De chez lui, Joël Magnin a pu se donner le temps de réfléchir. L'entraîneur de Neuchâtel Xamax vit sa première saison avec des professionnels, après de nombreuses années passées à la formation à Young Boys. Le coach de la Maladière fait le point avec Keystone-ATS sur ce qu'il peut tirer de cette période de confinement.
Comment l'entraîneur peut-il se servir de cette période pour sa pratique du métier?
«Je lis pas mal, par exemple des interviews d'autres entraîneurs. Cela m'aide à analyser ce qu'on peut faire de mieux. Au final, on réfléchit beaucoup sur soi-même.»
Quels constats avez-vous pu tirer?
«D'un côté, il y a beaucoup de choses qui ont bien fonctionné, mais d'un autre, j'ai dû m'adapter. La différence principale entre la Super League et les juniors se situe au niveau de la gestion de l'humain. Par exemple, au début de cette interruption, le staff voulait en profiter pour s'entraîner plus dur. Mais nous n'avions pas bien évalué l'effet du moral sur les joueurs face à cette incertitude. Alors nous avons réfléchi et discuté ensemble pour trouver une solution.»
Cela change beaucoup par rapport aux jeunes?
«Le jeune, on lui dit quoi faire et il le fait sans beaucoup questionner. Alors qu'avec le professionnel, il faut argumenter et trouver un chemin ensemble, qui correspond idéalement à mes idées.»
N'est-ce pas usant?
«A Xamax, nous n'avons pas les possibilités financières pour tout changer. Alors il faut tout faire pour garder concernés les joueurs que nous avons. Cela a été un nouveau défi à appréhender pour moi.»
Avec le recul, quel regard posez-vous sur cette première saison?
«J'ai toujours accordé de l'importance à la progression, et il y en a eu une entre juillet et février. Il y a certes eu des phases très compliquées, mais personne n'a lâché. Je m'attendais forcément à ce qu'on soit dans cette partie du classement, car elle correspond aux possibilités du club. Mais avant la pause forcée, nous étions sur une bonne phase, avec quatre points en deux matchs.»
Sur quels aspects votre équipe a-t-elle progressé?

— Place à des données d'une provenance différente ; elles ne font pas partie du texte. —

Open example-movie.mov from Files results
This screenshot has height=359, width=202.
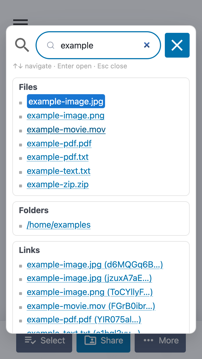pyautogui.click(x=66, y=130)
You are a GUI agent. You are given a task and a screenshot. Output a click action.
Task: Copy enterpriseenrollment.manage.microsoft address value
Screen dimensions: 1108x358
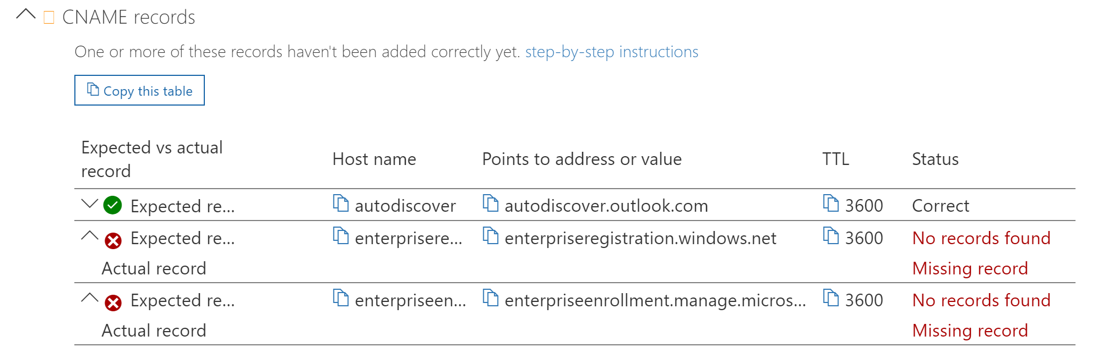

«Le mental, notamment. Il fallait être forts quand nous étions menés, faire attention au goal-average et rester solidaires. Et puis, défensivement, nous sommes parvenus à encaisser moins de buts. C'est un aspect que nous avons entraîné intensivement.»
Votre méthode intègre beaucoup la discussion.
«Oui, après chaque match, nous analysons tous la rencontre. Et nous faisons des séances que j'appelle «machines à laver», où l'on se dit les choses en face. Et la porte de mon bureau est toujours ouverte.»
Avez-vous ressenti la pression dans ce projet pour lequel vous avez été spécifiquement recruté?
«Tout le monde a la pression, il faut y survivre. Mais je vais tous les jours à l'entraînement pour prendre de l'expérience. La pression est là et même si la pause a permis de décrocher un peu, il manque désormais quelque chose, cette adrénaline.»
A quel point êtes-vous allé jusqu'au bout de vos idées cette saison?
«C'est l'équipe que l'on a à disposition qui donne la stratégie et la tactique à adopter. Quand je suis arrivé, l'équipe était faite et c'est elle qui dicte par rapport à ses qualités. L'entraîneur ne peut jamais arriver vraiment là où il veut. C'est sûr que j'aimerais pouvoir presser haut, créer du spectacle. Mais cette équipe a d'autres qualités et c'est aussi une satisfaction de voir une équipe qui aime défendre et se sent à l'aise dans ce qu'elle fait. Je reconnais que ce n'est pas toujours spectaculaire, mais il faut savoir être efficace.»
Auriez-vous pu faire différemment?
«Nous l'avons fait pendant des moments dans certains matchs. Nous avons pu commencer avec un pressing agressif parfois. Mais nous n'arrivons pas à le faire tous les matchs pendant 90 minutes.»
Pourquoi? Votre équipe est-elle trop vieille pour ça?
«Je ne dirais pas vieille, mais expérimentée. Et pour presser, il faut une capacité de récupération rapide entre les efforts. Ce qu'ont les jeunes joueurs, comme à Saint-Gall, Salzbourg ou Leipzig. Nous, nous avons des joueurs qui sont plus à l'aise en défendant bas.»
Votre confiance en vous a-t-elle parfois été altérée?
«Dans les phases où l'on ne gagne pas, on se pose certaines questions. Mais je suis toujours resté positif. En tant qu'entraîneur, il faut être le fer de lance et ne pas commencer à douter car cela se reflète sur l'équipe ensuite. Il faut savoir garder le moral et avoir la capacité de résilience de se relever après une chute. Surtout quand on se situe à ce niveau de classement.»